_INFORMATION GIVEN_
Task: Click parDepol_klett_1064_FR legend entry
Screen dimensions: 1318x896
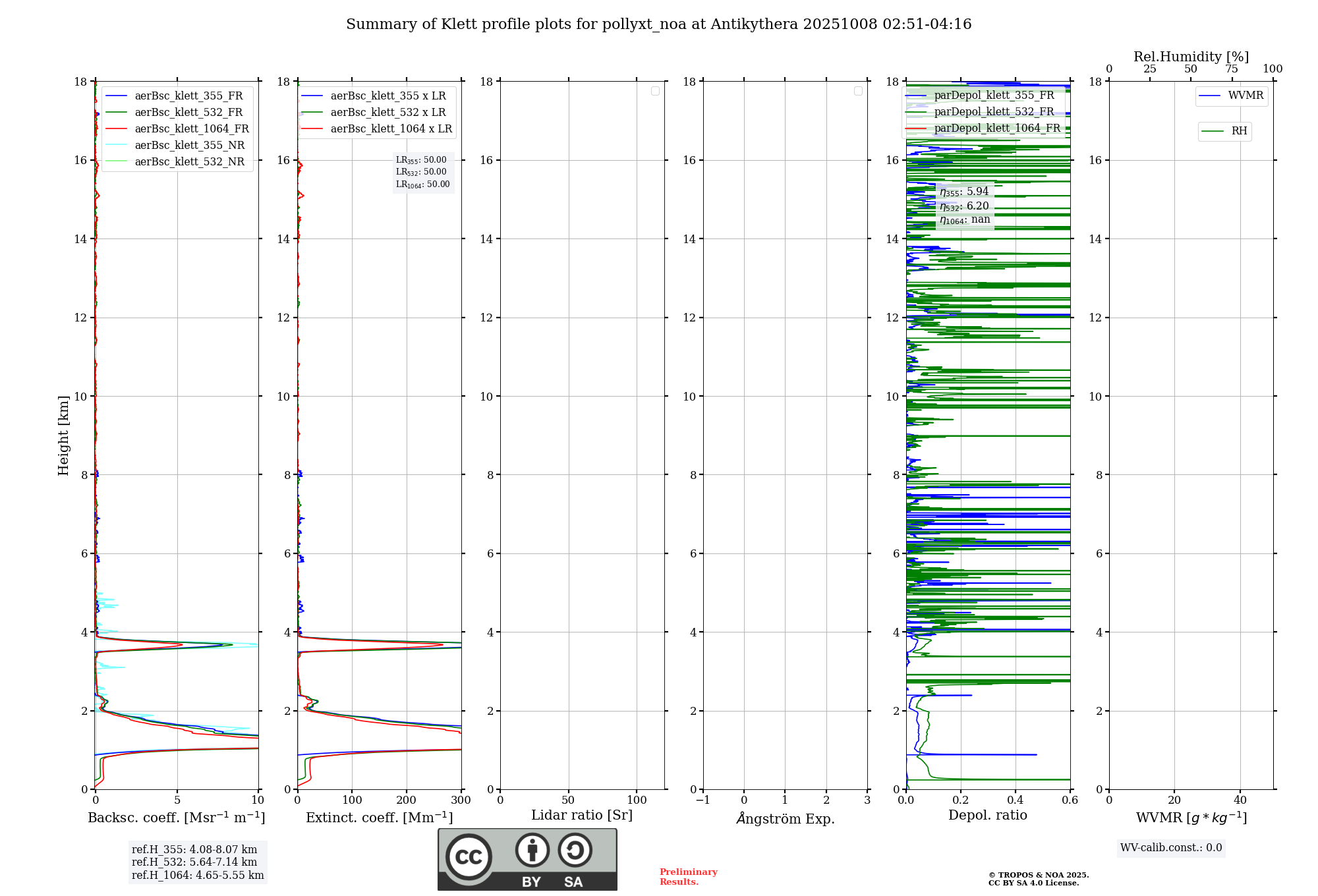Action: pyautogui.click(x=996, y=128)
...
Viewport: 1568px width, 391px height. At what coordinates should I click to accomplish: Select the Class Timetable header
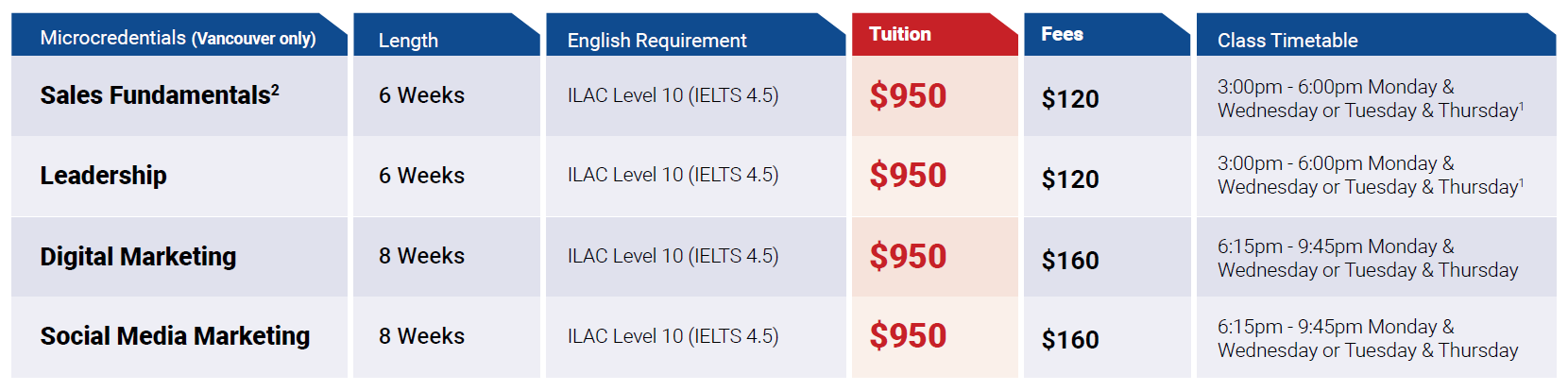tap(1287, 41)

_EXERCISE BRIEF_
Give the records as a two-column CSV with the columns request and answer, one row for each request. Put each value in one quoted field with line breaks turned into spaces, leave the pictures out, and begin at the line that has "Task: Click parDepol_klett_1064_FR" and stop after "Action: pyautogui.click(x=996, y=128)".

_WRITTEN RESPONSE_
request,answer
"Task: Click parDepol_klett_1064_FR legend entry Screen dimensions: 1318x896","Action: pyautogui.click(x=996, y=128)"